La démocratie devient un spectacle, pendant que l'essentiel se déroule en coulisses

L'Europe est en crise, rejetée ou ignorée par les peuples, dominée par la technocratie et les lobbies économiques et financiers. Les politiques ont perdu toute crédibilité, l'abstention atteint des sommets. Sommes-nous entrés dans l'ère de la « post-démocratie », théâtre vidé de sa substance, quand les véritables décisions sont prises en coulisses, à l'écart de la scène publique ? 

Et comment allons-nous en sortir ? En cédant aux tentations autoritaires ou en réinventant la démocratie ? Autant de questions posées par Yves Sintomer, professeur de science politique à l'université Paris 8, dans un article que vient de publier la Revue du Crieur.

Qu'entend-on exactement par « post-démocratie » ?

Le terme post-démocratie a été inventé, au début des années 2000, par un universitaire anglais, Colin Crouch. Les régimes politiques occidentaux auraient eu leur apogée démocratique un peu avant la Deuxième guerre mondiale pour les Etats-Unis, et dans les décennies qui l'ont immédiatement suivie pour les autres. Puis, la situation se serait peu à peu dégradée, et nous serions entré dans l'ère de la post-démocratie : les institutions démocratiques demeurent, avec des élections libres, des partis politiques en compétition, un Etat de droit, la séparation des pouvoirs, etc. Mais, les décisions les plus importantes sont prises ailleurs, dans d'autres cadres : ceux des grandes firmes internationales, des agences de notation ou des organismes technocratiques comme la Banque mondiale. Bref, la mondialisation économique et le capitalisme financier auraient, pour une bonne part, vidé la démocratie de sa substance.

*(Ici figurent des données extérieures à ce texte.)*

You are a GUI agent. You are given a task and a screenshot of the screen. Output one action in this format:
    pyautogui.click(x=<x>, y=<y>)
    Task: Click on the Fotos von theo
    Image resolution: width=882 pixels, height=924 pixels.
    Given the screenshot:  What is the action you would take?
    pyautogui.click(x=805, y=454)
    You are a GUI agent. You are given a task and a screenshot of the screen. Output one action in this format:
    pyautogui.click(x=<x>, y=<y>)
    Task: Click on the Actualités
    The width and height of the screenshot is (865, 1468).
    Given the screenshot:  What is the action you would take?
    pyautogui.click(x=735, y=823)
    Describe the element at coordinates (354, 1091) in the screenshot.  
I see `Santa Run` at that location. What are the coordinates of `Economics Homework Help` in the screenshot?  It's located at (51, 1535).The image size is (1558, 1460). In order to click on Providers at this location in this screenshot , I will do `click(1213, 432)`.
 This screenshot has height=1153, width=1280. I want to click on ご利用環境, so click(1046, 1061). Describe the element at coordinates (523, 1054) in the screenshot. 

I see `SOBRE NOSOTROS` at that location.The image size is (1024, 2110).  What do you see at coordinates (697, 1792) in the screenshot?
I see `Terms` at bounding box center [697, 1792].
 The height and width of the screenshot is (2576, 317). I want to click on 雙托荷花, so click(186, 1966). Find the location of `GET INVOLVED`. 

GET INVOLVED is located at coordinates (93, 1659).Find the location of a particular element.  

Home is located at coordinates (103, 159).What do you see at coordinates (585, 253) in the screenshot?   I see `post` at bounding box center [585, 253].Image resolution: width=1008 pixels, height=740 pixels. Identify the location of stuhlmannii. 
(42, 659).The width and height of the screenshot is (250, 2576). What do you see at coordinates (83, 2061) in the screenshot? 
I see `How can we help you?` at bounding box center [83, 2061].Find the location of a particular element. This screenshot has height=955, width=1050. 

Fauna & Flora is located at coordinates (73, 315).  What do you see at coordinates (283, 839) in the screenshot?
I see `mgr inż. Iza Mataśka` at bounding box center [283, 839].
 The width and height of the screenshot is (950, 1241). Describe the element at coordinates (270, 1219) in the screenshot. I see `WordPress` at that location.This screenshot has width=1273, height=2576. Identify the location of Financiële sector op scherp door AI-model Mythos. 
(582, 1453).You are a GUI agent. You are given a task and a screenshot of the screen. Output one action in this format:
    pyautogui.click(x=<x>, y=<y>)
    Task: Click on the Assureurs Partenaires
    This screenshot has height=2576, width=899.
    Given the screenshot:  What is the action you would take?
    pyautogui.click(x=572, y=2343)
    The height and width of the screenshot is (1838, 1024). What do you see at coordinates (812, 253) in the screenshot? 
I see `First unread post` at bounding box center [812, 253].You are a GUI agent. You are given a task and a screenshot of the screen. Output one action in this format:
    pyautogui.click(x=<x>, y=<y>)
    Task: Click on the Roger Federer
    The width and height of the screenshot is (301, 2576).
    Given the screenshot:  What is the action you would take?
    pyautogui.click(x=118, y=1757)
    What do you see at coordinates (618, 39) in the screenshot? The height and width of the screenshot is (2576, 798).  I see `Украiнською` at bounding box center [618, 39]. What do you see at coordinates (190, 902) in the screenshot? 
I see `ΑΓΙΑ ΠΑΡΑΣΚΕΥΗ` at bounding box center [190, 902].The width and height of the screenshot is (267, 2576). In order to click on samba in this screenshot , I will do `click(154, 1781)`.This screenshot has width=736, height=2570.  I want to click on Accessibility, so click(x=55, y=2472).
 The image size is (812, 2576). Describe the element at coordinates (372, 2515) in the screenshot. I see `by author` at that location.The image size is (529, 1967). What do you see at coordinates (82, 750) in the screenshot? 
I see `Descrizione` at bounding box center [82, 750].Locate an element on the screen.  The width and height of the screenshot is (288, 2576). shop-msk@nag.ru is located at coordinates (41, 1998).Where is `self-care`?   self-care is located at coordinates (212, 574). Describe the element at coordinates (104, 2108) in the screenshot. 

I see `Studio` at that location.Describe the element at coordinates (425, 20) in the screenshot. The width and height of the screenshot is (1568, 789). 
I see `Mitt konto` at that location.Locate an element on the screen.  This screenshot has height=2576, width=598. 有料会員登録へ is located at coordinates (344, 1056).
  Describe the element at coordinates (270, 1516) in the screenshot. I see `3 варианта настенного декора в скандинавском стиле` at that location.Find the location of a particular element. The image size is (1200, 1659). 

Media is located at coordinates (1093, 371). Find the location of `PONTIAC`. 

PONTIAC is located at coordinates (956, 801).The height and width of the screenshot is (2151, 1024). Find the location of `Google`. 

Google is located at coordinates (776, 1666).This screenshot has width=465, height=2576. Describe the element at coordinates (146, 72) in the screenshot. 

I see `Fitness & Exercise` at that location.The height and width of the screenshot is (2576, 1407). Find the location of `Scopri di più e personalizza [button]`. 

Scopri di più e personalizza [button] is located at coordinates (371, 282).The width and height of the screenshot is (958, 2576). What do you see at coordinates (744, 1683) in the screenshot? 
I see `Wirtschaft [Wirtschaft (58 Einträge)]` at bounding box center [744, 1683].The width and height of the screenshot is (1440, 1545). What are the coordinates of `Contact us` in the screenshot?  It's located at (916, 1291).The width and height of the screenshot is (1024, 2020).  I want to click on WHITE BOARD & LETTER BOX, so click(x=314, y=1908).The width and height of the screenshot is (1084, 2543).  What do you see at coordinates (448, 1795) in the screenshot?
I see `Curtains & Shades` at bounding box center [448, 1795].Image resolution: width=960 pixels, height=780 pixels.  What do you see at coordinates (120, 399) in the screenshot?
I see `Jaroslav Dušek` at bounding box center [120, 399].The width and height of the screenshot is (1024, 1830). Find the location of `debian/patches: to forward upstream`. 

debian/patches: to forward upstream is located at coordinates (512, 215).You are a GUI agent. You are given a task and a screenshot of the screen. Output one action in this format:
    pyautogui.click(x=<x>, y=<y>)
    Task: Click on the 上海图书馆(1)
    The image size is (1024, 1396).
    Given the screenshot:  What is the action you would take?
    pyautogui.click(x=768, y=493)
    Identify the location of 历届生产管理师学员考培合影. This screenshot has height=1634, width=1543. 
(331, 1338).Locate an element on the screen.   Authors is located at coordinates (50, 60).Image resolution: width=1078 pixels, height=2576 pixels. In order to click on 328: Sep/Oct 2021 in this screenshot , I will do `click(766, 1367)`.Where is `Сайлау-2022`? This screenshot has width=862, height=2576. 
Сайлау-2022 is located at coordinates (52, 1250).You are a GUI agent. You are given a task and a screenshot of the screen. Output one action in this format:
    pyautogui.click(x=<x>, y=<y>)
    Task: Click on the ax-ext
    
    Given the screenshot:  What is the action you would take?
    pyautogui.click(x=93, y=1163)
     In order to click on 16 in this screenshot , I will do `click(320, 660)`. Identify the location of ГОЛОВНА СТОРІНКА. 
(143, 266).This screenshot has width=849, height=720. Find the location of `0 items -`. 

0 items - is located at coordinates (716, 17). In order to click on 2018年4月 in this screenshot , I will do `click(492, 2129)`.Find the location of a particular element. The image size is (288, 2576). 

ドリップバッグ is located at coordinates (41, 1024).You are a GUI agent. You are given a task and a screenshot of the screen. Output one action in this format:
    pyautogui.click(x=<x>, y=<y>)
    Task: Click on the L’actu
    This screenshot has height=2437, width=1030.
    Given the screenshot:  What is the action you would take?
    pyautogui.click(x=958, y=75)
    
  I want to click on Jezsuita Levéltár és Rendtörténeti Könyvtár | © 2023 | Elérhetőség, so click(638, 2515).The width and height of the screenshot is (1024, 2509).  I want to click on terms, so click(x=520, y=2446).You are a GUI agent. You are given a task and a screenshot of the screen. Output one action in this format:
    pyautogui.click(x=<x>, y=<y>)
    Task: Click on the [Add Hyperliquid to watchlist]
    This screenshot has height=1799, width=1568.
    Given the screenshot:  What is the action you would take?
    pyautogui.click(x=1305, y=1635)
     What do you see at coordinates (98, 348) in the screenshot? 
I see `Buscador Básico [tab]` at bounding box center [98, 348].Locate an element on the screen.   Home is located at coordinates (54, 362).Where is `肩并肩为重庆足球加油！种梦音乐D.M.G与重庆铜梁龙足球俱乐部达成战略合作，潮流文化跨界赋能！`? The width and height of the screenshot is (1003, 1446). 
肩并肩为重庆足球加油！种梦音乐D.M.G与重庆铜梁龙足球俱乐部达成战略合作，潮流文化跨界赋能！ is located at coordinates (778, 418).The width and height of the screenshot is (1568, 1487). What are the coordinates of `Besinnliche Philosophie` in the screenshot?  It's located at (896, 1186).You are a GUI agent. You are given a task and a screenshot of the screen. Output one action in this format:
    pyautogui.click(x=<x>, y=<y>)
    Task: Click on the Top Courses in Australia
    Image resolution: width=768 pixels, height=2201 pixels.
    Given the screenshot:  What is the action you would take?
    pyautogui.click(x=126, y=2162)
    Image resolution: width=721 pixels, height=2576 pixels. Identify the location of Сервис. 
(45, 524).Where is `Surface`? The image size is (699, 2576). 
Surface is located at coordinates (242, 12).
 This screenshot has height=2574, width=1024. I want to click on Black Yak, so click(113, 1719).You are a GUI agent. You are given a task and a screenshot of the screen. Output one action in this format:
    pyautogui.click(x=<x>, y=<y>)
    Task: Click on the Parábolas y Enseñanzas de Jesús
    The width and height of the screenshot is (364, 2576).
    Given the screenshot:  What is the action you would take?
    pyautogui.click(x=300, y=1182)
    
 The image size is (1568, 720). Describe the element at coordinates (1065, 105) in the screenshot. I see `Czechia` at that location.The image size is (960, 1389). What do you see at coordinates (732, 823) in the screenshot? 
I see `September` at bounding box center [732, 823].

Les termes "post", et "après", qualifient uniquement la temporalité, mais laissent une incertitude sur ce qui est. Est-ce parce que cela semble inqualifiable au sens propre, c'est à dire qu'on n'arrive pas à définir et donc à le nommer. Le relativisme, la perte des repères, l'abandon des idéaux, le contournement des institutions, les rapides évolutions, rendent probablement ce qui se passe dans la société contemporaine difficile à qualifier.Ce qui provoquent dans une partie de la population un malaise qui ressemble à l'anomie dont parlait le sociologue Durkheim.